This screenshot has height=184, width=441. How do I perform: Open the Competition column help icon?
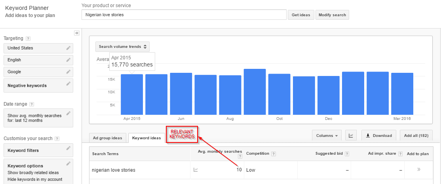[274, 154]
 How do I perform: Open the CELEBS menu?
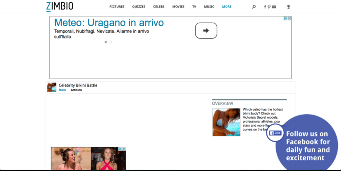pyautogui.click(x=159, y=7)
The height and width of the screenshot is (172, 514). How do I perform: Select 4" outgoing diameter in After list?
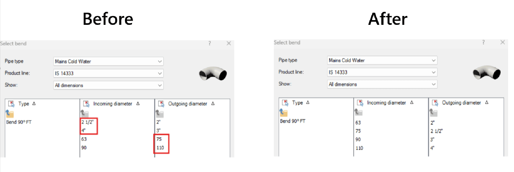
--
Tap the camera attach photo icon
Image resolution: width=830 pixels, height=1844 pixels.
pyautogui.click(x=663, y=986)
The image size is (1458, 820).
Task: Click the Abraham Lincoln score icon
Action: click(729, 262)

= WORK TASK =
Nothing but the lines from the one containing "This screenshot has" through the one containing "The height and" should appear, copied exactly from the material above and without pictures.

= YOUR SOLUTION =
This screenshot has height=184, width=441. How do I perform: Open the Competition column help icon?
[274, 154]
 How do I perform: Open the CELEBS menu?
pyautogui.click(x=159, y=7)
The height and width of the screenshot is (172, 514). How do I perform: Select 4" outgoing diameter in After list?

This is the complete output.